Entertainment & Arts

Tribeca honours Australian film The Rocket with top prize

scene from The Rocket
Image caption Sitthiphon Disamoe (l) won best actor for his performance in The Rocket

Australian feature film The Rocket has taken the top honour at this year's Tribeca Film Festival in New York.

Set in Laos with mostly non-professional actors, it won best narrative film while its 10-year-old star was selected as best actor.

Best documentary went to Dan Krauss's The Kill Team, about a group of US soldiers charged with killing Afghan civilians.

The 12th annual festival, co-founded by Robert De Niro, ends on Sunday.

The young star of The Rocket, Sitthiphon Disamoe, stars as Aholo - a boy who enters a traditional rocket festival to help save his poverty-stricken family who have been uprooted for the construction of a dam.
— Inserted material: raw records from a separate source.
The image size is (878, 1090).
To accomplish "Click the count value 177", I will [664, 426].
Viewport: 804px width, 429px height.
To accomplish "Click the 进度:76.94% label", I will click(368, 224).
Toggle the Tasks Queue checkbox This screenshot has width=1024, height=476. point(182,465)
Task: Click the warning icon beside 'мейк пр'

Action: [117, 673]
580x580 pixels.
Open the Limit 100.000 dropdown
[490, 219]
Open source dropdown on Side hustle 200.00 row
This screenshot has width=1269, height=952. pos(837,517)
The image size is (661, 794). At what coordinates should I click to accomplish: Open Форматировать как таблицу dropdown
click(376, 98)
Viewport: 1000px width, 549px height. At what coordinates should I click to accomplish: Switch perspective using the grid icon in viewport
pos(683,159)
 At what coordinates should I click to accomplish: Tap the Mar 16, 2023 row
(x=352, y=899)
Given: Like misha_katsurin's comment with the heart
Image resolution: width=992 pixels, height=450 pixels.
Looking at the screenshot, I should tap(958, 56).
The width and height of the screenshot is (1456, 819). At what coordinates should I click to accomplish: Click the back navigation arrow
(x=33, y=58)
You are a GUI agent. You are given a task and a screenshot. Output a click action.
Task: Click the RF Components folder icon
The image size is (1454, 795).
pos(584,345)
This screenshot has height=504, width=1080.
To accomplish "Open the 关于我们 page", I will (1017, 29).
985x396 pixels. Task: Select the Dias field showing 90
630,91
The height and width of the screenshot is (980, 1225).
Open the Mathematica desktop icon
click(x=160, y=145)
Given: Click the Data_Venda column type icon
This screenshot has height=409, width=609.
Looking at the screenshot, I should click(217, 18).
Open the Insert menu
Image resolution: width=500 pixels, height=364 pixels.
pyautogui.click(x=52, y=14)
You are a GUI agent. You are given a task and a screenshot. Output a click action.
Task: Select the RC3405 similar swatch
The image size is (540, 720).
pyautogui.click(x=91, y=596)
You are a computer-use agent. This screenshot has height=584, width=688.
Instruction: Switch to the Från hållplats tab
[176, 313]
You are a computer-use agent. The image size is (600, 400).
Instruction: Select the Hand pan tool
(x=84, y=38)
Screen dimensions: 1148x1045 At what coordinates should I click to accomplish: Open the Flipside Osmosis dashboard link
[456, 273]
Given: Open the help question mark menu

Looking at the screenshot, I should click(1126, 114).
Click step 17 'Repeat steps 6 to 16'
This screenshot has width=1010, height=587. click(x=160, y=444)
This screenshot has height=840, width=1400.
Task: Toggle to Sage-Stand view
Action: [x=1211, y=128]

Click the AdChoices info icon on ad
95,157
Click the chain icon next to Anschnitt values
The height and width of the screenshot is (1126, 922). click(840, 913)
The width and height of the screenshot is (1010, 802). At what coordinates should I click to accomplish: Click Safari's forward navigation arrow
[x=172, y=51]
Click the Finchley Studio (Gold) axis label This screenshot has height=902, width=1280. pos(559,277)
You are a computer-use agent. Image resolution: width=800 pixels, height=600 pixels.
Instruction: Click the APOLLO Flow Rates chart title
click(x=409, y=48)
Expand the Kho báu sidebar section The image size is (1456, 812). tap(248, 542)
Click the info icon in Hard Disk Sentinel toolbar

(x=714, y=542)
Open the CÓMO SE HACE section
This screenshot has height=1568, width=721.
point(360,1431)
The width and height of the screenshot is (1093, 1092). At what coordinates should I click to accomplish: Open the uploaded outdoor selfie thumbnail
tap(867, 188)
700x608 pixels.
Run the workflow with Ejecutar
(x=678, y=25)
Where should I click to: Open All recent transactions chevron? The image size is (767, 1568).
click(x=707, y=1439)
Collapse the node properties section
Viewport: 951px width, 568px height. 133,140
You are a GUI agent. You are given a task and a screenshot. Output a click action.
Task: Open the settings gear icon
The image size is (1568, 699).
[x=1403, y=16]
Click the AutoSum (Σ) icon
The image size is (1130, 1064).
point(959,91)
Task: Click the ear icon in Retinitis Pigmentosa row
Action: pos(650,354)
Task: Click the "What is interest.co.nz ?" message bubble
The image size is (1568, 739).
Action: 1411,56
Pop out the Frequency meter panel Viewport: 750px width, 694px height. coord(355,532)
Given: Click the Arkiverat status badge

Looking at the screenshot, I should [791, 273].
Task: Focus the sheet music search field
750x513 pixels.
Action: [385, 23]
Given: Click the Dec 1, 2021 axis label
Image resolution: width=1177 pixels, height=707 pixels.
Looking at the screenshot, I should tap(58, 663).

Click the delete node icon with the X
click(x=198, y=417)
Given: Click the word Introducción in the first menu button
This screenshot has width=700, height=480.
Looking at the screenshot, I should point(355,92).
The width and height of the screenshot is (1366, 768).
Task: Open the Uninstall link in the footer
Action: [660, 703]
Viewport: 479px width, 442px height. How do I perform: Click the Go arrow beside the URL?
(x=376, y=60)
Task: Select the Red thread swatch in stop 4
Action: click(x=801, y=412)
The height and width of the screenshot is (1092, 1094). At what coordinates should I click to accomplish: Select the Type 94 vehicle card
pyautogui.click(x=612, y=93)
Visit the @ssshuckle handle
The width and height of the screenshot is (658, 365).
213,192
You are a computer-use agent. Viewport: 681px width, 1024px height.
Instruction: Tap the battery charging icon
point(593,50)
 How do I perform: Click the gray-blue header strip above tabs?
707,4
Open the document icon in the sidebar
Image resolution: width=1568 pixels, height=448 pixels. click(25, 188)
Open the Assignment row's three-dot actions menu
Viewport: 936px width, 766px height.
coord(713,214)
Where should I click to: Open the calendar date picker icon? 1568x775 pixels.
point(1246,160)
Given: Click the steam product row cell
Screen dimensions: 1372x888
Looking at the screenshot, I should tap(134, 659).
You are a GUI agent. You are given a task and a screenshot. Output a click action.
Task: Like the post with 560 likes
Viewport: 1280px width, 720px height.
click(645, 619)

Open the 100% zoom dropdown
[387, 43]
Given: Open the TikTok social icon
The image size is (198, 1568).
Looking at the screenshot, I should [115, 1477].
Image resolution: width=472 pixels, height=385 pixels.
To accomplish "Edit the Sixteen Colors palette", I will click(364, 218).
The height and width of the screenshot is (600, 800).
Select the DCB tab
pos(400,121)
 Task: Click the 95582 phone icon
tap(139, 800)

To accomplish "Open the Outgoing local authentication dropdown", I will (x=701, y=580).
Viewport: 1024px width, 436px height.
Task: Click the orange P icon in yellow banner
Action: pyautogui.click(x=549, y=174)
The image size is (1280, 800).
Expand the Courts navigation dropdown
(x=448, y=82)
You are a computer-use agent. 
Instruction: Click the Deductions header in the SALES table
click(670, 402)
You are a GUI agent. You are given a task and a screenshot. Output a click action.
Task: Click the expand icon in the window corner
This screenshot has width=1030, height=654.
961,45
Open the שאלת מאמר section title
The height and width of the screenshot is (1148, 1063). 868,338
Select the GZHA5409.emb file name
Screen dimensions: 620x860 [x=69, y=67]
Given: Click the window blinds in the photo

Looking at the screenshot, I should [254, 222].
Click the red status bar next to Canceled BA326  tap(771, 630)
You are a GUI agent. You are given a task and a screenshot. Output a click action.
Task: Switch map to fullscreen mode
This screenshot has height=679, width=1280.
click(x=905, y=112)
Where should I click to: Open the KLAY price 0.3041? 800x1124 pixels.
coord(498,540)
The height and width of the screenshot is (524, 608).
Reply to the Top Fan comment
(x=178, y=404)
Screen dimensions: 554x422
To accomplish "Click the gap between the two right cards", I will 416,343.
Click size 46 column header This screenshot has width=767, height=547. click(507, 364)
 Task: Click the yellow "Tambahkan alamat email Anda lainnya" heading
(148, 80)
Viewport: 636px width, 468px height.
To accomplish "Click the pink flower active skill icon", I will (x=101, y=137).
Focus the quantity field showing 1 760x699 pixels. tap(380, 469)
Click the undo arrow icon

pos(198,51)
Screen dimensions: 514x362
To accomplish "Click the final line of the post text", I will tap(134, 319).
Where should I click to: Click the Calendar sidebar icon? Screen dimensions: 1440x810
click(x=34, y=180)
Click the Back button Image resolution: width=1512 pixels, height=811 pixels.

Jurors said the film, which picked up the best first feature award at the Berlin International Film Festival in February, "offers us a transcendent tale of hope and perseverance in a world that few Westerners ever have the chance to see".

Nora Ephron award

Accepting award from Tribeca co-founders Robert De Niro and Jane Rosenthal, Kim Mourdant said: "This award is really going to help this film ... and bring attention to the developing world, and our relationship to the developing world."

The festival awarded the inaugural Nora Ephron prize, its first award for female filmmakers, to writer-director Meera Menon.

She won for her first film, Farah Goes Bang, the tale of friends who make a road trip to campaign for John Kerry during the 2004 presidential election.

Other award winners included Veerle Baetens, who won best actress for the Dutch/Belgian film The Broken Circle Breakdown in which she plays a free spirit who becomes a grieving wife and mother in what the jury called "a tour de force performance".

The film also won the best screenplay award for Carl Joos and Felix van Groeningen.

New director awards went to Canada's Emanuel Hoss-Desmarais for his dark comedy, Whitewash about a man trying to survive a harsh Canadian winter, and American Sean Dunne for Oxyana, set in a rural coal mining town riddled with an addiction to pain relief medication.

Coach, which was executive-produced by Whoopi Goldberg, took the best short documentary prize while Italy's The Nightshift Belongs to the Stars won best narrative.